- [Extracted entries]
◇ ◇ ◇
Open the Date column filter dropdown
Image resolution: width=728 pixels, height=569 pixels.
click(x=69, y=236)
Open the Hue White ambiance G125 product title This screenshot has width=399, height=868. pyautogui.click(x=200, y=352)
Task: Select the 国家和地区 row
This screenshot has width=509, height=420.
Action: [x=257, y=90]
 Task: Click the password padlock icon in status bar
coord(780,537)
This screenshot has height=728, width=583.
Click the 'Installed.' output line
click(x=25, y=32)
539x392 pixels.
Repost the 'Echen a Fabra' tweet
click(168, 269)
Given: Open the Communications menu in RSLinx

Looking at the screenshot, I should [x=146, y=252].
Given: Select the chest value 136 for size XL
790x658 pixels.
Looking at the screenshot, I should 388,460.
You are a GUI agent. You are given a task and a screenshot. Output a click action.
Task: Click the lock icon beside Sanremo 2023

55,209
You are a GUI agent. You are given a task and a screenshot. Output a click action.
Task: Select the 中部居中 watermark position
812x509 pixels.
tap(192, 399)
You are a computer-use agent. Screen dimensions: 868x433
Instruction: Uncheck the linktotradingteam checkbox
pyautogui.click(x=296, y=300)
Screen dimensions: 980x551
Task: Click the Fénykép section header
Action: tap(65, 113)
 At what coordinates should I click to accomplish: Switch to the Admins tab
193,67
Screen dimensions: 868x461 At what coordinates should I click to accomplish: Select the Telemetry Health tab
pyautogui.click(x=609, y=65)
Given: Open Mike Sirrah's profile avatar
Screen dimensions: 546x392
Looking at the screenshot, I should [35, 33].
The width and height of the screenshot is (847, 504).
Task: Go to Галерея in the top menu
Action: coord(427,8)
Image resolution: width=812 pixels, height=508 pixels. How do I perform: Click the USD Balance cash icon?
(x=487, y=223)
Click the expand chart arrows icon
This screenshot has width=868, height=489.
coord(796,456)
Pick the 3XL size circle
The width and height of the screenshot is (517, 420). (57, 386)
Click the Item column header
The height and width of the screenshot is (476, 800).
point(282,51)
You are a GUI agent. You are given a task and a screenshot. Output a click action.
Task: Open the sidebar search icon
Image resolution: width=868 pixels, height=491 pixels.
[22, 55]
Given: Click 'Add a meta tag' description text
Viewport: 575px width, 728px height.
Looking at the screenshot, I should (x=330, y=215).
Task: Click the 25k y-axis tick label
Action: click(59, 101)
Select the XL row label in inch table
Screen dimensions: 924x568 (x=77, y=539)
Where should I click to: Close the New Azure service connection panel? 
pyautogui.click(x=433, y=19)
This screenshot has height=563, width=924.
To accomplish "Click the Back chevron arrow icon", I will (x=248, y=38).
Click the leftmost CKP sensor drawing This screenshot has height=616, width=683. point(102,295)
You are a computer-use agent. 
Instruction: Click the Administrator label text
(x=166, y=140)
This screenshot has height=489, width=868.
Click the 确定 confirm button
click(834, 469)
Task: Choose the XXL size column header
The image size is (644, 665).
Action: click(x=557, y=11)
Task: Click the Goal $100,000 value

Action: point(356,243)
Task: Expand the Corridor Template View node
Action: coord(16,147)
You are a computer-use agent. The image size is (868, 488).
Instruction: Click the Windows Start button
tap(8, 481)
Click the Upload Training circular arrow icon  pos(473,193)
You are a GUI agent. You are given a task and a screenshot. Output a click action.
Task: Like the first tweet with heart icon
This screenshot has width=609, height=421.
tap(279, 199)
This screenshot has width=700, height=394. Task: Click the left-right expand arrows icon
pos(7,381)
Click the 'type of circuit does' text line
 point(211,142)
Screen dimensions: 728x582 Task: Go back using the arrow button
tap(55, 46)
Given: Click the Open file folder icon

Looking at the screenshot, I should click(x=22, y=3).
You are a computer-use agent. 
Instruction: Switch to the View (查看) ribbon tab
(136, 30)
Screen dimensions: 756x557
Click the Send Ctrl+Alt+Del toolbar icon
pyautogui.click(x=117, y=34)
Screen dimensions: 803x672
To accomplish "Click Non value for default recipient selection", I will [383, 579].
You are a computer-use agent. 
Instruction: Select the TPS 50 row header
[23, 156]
◇ ◇ ◇
- [Description of the task] Nothing in the records should be left out; write all of them out again exactly.

- [Result]
Open the Date column filter dropdown
Image resolution: width=728 pixels, height=569 pixels.
click(x=69, y=236)
Open the Hue White ambiance G125 product title This screenshot has width=399, height=868. pyautogui.click(x=200, y=352)
Task: Select the 国家和地区 row
This screenshot has width=509, height=420.
Action: [x=257, y=90]
 Task: Click the password padlock icon in status bar
coord(780,537)
This screenshot has height=728, width=583.
Click the 'Installed.' output line
click(x=25, y=32)
539x392 pixels.
Repost the 'Echen a Fabra' tweet
click(168, 269)
Given: Open the Communications menu in RSLinx

Looking at the screenshot, I should [x=146, y=252].
Given: Select the chest value 136 for size XL
790x658 pixels.
Looking at the screenshot, I should 388,460.
You are a GUI agent. You are given a task and a screenshot. Output a click action.
Task: Click the lock icon beside Sanremo 2023

55,209
You are a GUI agent. You are given a task and a screenshot. Output a click action.
Task: Select the 中部居中 watermark position
812x509 pixels.
tap(192, 399)
You are a computer-use agent. Screen dimensions: 868x433
Instruction: Uncheck the linktotradingteam checkbox
pyautogui.click(x=296, y=300)
Screen dimensions: 980x551
Task: Click the Fénykép section header
Action: tap(65, 113)
 At what coordinates should I click to accomplish: Switch to the Admins tab
193,67
Screen dimensions: 868x461 At what coordinates should I click to accomplish: Select the Telemetry Health tab
pyautogui.click(x=609, y=65)
Given: Open Mike Sirrah's profile avatar
Screen dimensions: 546x392
Looking at the screenshot, I should [35, 33].
The width and height of the screenshot is (847, 504).
Task: Go to Галерея in the top menu
Action: coord(427,8)
Image resolution: width=812 pixels, height=508 pixels. How do I perform: Click the USD Balance cash icon?
(x=487, y=223)
Click the expand chart arrows icon
This screenshot has width=868, height=489.
coord(796,456)
Pick the 3XL size circle
The width and height of the screenshot is (517, 420). (57, 386)
Click the Item column header
The height and width of the screenshot is (476, 800).
point(282,51)
You are a GUI agent. You are given a task and a screenshot. Output a click action.
Task: Open the sidebar search icon
Image resolution: width=868 pixels, height=491 pixels.
[22, 55]
Given: Click 'Add a meta tag' description text
Viewport: 575px width, 728px height.
Looking at the screenshot, I should (x=330, y=215).
Task: Click the 25k y-axis tick label
Action: click(59, 101)
Select the XL row label in inch table
Screen dimensions: 924x568 (x=77, y=539)
Where should I click to: Close the New Azure service connection panel? 
pyautogui.click(x=433, y=19)
This screenshot has height=563, width=924.
To accomplish "Click the Back chevron arrow icon", I will (x=248, y=38).
Click the leftmost CKP sensor drawing This screenshot has height=616, width=683. point(102,295)
You are a computer-use agent. 
Instruction: Click the Administrator label text
(x=166, y=140)
This screenshot has height=489, width=868.
Click the 确定 confirm button
click(834, 469)
Task: Choose the XXL size column header
The image size is (644, 665).
Action: click(x=557, y=11)
Task: Click the Goal $100,000 value

Action: point(356,243)
Task: Expand the Corridor Template View node
Action: coord(16,147)
You are a computer-use agent. The image size is (868, 488).
Instruction: Click the Windows Start button
tap(8, 481)
Click the Upload Training circular arrow icon  pos(473,193)
You are a GUI agent. You are given a task and a screenshot. Output a click action.
Task: Like the first tweet with heart icon
This screenshot has width=609, height=421.
tap(279, 199)
This screenshot has width=700, height=394. Task: Click the left-right expand arrows icon
pos(7,381)
Click the 'type of circuit does' text line
 point(211,142)
Screen dimensions: 728x582 Task: Go back using the arrow button
tap(55, 46)
Given: Click the Open file folder icon

Looking at the screenshot, I should click(x=22, y=3).
You are a computer-use agent. 
Instruction: Switch to the View (查看) ribbon tab
(136, 30)
Screen dimensions: 756x557
Click the Send Ctrl+Alt+Del toolbar icon
pyautogui.click(x=117, y=34)
Screen dimensions: 803x672
To accomplish "Click Non value for default recipient selection", I will [383, 579].
You are a computer-use agent. 
Instruction: Select the TPS 50 row header
[23, 156]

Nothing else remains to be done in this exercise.